In the more than 40 years of his activity as administrator of the monastery, Waldebert not only succeeded in increasing the monastic prosperity and land ownership considerably (among other things, he achieved the independence of the Luxeuil monastery from episcopal control during the pontificate of Pope John IV ), but equally to shape the abbey religiously and politically into the most respected contemporary institution of its kind under the rule of the Merovingians . Until the beginning of the 8th century , the monastery school he expanded dominated the training of all religious dignitaries of the Franconian sub-empires. Starting from Luxeuil, there was a movement to found monasteries in the rural regions throughout the Franconian Empire, which, in contrast to the cities that had already been Christianized under Roman rule, were largely still based on pagan traditions. With the help of the extensive relationships of Archbishop Donatus von Besançon , who is related to Waldebert , a movement supported by the Franconian nobility emerged, which founded around 300 new monasteries in the Franconian Empire in the 7th century - at the end of the wave of founding Luxeuil had more than 30 branch monasteries and the abbot himself ran it overseeing the beginnings of Notre-Dame de Laon Abbey and Münstergranfeld Monastery .

Around 670, the Luxeuil Lectionary probably first used minuscules in a monastic manuscript .

Waldebert died on May 2, 670 and was buried in a wooden sarcophagus in the church of St.

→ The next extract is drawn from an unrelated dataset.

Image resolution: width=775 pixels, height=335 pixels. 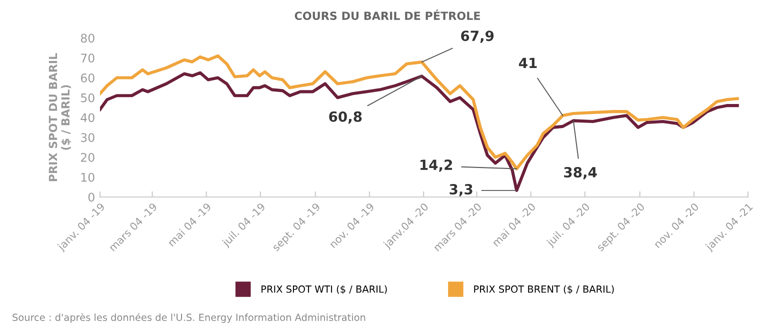 What do you see at coordinates (580, 173) in the screenshot?
I see `annotation: 38,4` at bounding box center [580, 173].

Martin, the monastery church of Luxeuil . Both his tomb and the hermitage in Saint-Valbert were important pilgrimage sites in the region until the French Revolution .

Ecclesiastical significance

On the occasion of the establishment of the men's monastery in Eboriacum, there was a momentous break in the development of the Iro-Frankish monastery, which exclusively followed the teachings of St. Columban. The introduction of the Regula cuiusdam Patris ad virgines , in which the Benedictine rule predominates to three quarters, for the Abbey of Ebroiacum is generally attributed to Waldebert. Based on this development, the Regula Benedicti finally became generally binding in the monasteries of the West. Unlike the somewhat later Regula Donati of his relative Donatus von Besançon, no textual details have been preserved from Waldebert's mixed rule.

Adoration

The day of remembrance for Waldebert is celebrated by the Catholic Church on May 2nd ; in the Archdiocese of Besançon it is also commemorated on May 22nd

literature

  • Andreas Merkt:  Waldebert (Walbert, Gaubert). In: Biographisch-Bibliographisches Kirchenlexikon (BBKL). Volume 13, Bautz, Herzberg 1998, ISBN 3-88309-072-7 , Sp. 191-193.
  • Eugen Ewig : The Merovingians and the Franconian Empire. 4th supplemented edition, Kohlhammer, Stuttgart 2001, ISBN 3-17-017044-9 , pp. 133f, 154.
  • Patrick J. Geary: The Merovingians. Europe before Charlemagne. CH Beck, Munich 2004, ISBN 3-406-49426-9 , p. 174.
  • Yaniv Fox: Power and Religion in Merovingian Gaul: Columbanian Monasticism and the Formation of the Frankish Aristocracy. Cambridge University Press, Cambridge 2014, ISBN 978-1-107-58764-9 , p. 43.
  • Hans J. Hummer: Politics and Power in Early Medieval Europe - Alsace and the Frankish Realm, 600–1000. Cambridge University Press, Cambridge 2006, ISBN 978-0-521-85441-2 , p. 435.
  • Alexander O'Hara (Ed.): Columbanus and the Peoples of Post-Roman Europe . In: Oxford Studies in Late Antiquity. Oxford University Press, Oxford 2018, ISBN 978-0-190-85796-7 , p. 217.
  • Marilyn Dunn: The Emergence of Monasticism. From the Desert Fathers to the Early Middle Ages. Blackwell, Oxford 2003, ISBN 978-1-405-10641-2 , pp. 175-177.

Individual evidence

  1. Erich Zöllner: The origin of the Agilulfinger. In: Communications from the Institute for Austrian Historical Research, 1951 p. 248
  2. Simon Schröder: The early monasticism and Benedict of Nursia. , epubli, Berlin 2014, ISBN 978-3-7375-0456-0 , pp. 67-68.